Security Model
todos.md is built around tenant-isolated data, short-lived sessions, API keys, and auditable changes.
Local boundary
Local machines may keep:
- CLI configuration.
- Authentication state.
- Safe cache entries.
- Downloaded exports.
Local machines should not receive production secrets or server-only data.
Server boundary
The production API applies row-level security to tenant data and uses service context only for trusted server workflows such as authentication, billing webhooks, imports, and workers.
Access boundary
People use authenticated sessions. Agents use API keys or MCP credentials. Owners control membership and billing.
Service accounts are organization-scoped agent principals. Owners create a service account with explicit scopes, then mint one-time API keys for that account. The API stores only key prefixes and hashes, never plaintext keys after the creation response.
Supported scopes cover platform metadata, organization administration, tasks, projects, plans, runs, artifacts, storage, imports, billing, email, service accounts, and API key lifecycle operations. A service account key cannot exceed the scopes granted to its service account.
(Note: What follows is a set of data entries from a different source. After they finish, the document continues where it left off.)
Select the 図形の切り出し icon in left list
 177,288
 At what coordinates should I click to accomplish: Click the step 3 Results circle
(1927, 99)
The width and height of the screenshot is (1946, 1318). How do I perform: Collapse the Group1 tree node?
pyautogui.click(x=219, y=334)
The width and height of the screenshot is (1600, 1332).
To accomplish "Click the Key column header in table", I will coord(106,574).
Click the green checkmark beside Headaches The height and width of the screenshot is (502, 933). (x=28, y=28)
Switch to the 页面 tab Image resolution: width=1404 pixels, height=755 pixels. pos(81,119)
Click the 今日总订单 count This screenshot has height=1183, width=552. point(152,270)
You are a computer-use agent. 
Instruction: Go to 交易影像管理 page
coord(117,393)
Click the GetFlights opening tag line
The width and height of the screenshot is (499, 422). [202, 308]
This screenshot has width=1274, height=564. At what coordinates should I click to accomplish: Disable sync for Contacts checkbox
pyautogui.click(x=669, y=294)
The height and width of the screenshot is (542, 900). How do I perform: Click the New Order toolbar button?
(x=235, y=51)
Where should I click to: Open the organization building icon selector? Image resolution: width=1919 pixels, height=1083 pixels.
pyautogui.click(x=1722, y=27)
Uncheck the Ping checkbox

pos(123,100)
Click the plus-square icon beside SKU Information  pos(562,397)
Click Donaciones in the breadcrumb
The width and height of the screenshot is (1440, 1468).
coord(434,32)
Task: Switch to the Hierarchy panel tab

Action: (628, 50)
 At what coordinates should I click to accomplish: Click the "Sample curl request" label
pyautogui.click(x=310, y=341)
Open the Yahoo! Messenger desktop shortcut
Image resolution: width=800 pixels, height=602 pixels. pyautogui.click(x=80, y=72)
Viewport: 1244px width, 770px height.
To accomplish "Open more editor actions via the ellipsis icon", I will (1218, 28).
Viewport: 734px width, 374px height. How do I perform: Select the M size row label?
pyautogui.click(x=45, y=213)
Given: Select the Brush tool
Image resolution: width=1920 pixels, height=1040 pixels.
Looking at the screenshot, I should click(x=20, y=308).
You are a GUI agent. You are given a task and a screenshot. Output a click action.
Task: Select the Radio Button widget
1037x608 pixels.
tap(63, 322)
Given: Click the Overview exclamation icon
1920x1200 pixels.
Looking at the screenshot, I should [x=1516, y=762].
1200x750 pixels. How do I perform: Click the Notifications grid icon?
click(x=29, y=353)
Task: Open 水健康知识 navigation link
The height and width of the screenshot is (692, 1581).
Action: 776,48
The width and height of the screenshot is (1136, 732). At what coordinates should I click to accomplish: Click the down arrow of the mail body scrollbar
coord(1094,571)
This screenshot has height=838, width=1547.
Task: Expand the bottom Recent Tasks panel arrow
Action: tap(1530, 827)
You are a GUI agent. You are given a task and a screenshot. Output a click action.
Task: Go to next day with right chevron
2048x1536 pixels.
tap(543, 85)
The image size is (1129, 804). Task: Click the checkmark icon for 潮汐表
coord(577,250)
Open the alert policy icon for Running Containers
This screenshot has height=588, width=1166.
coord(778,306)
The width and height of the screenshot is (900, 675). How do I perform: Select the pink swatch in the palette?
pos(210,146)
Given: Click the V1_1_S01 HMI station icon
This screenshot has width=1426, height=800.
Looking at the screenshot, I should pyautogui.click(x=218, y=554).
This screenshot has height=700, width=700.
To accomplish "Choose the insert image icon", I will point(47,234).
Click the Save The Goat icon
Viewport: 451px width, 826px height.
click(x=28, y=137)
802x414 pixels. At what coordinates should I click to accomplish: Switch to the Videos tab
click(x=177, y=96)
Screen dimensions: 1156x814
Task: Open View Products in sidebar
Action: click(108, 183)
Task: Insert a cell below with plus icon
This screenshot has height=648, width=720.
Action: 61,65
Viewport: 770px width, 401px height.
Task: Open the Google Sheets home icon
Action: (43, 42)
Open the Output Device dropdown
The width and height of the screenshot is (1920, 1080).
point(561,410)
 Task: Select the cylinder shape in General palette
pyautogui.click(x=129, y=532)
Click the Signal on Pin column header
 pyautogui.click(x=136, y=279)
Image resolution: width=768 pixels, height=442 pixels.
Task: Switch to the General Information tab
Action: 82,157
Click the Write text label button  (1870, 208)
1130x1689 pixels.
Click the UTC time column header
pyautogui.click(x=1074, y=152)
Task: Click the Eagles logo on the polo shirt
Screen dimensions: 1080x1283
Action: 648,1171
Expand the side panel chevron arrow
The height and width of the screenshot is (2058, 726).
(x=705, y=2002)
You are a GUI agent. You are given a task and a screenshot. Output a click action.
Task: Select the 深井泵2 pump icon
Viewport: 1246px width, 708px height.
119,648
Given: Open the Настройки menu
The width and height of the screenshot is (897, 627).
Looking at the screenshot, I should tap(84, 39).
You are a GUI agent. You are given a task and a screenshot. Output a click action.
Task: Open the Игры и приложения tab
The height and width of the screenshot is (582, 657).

API keys can be listed, revoked, and rotated through the hosted API, remote CLI, and admin MCP tools. Revoked key hashes are denied before signed-token scope checks run.
Audit trail
Every important change should keep:
- Actor.
- Organization.
- Action.
- Target.
- Time.
- Safe metadata.
Credential events include service account creation, API key creation, revocation, and rotation. Audit metadata includes IDs, prefixes, and scopes, but never raw API keys or hashes.